━━━━━ PROVIDED RECORDS ━━━━━

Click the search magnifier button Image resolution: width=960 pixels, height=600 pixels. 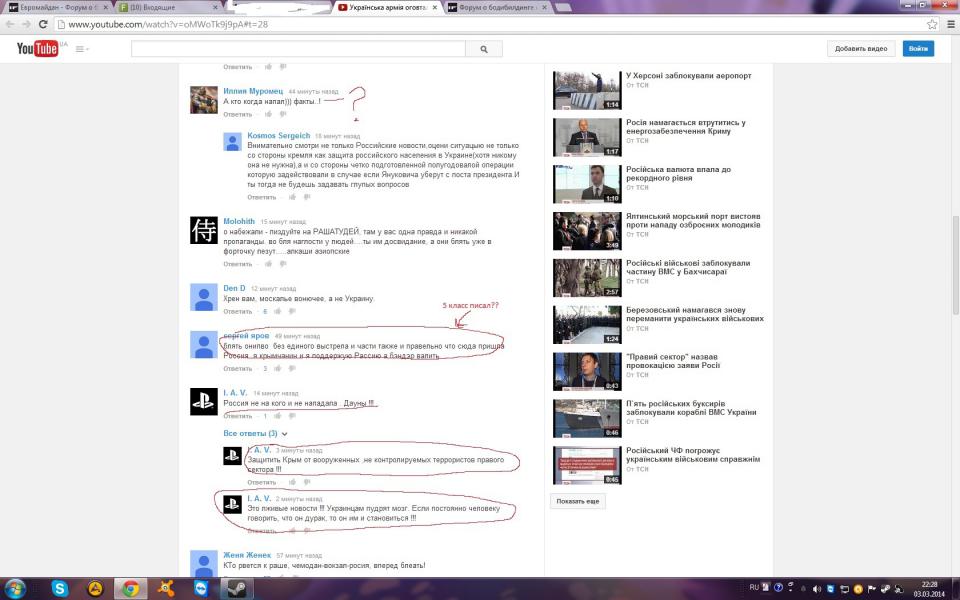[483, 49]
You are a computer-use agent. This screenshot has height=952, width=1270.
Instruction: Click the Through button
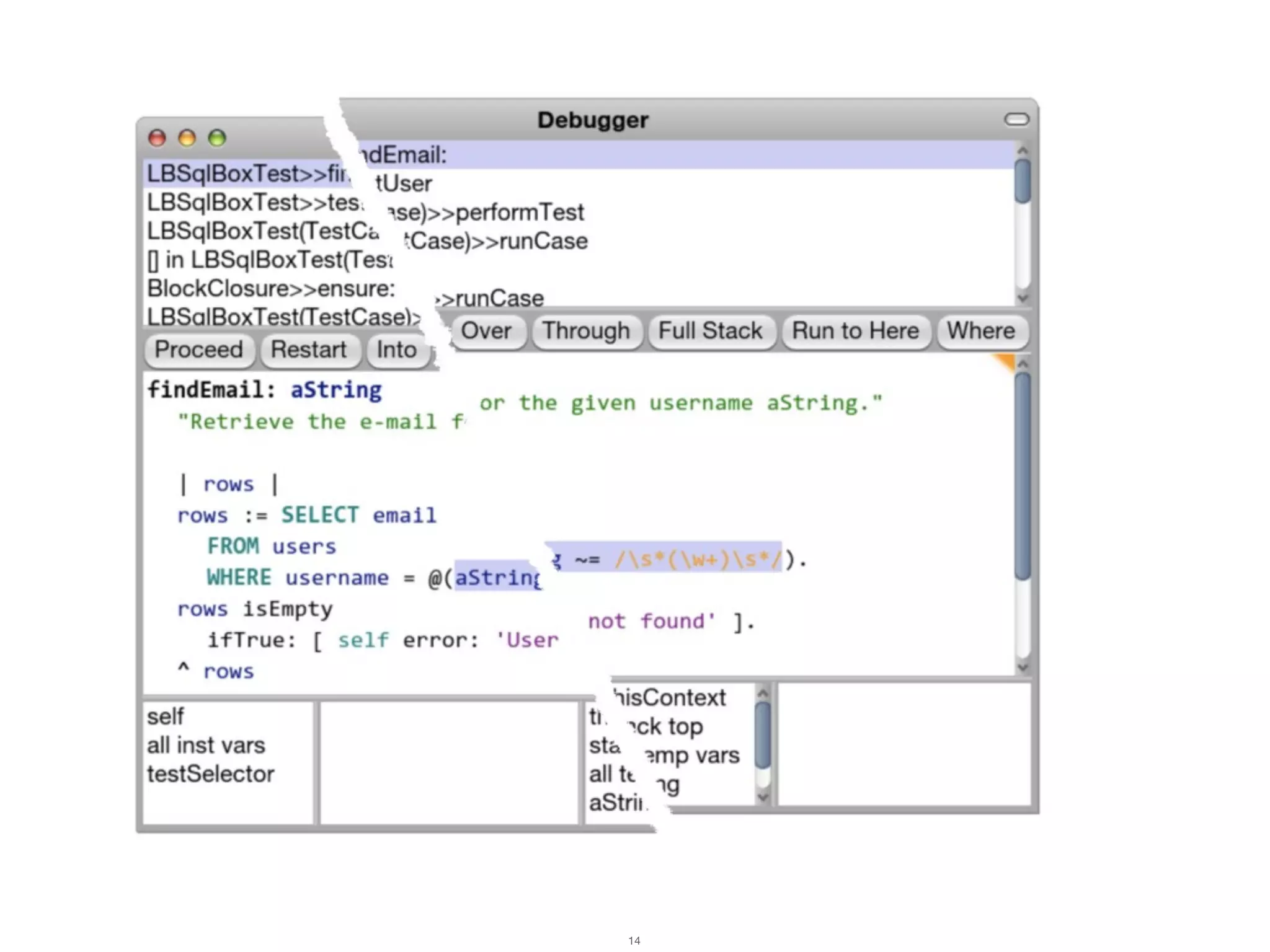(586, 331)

━━━━━
━━━━━ PROVIDED RECORDS ━━━━━

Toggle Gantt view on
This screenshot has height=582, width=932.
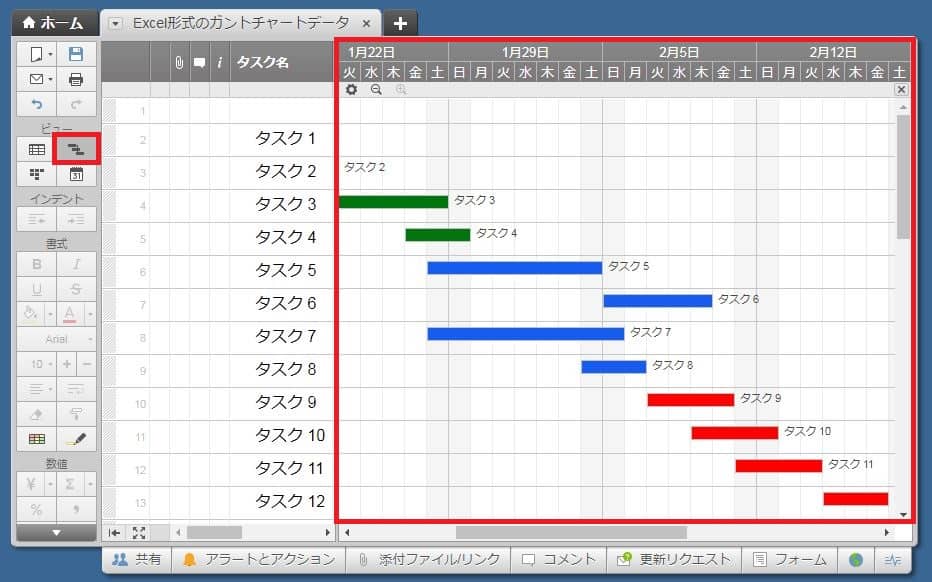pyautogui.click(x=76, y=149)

━━━━━

* _WHAT TO WORK ON_
Pick out every row above that contains the word "This" and copy each such row in full.

* _COMPLETED EXERCISE_
You are a computer-use agent. This screenshot has height=952, width=1270.
This screenshot has height=582, width=932.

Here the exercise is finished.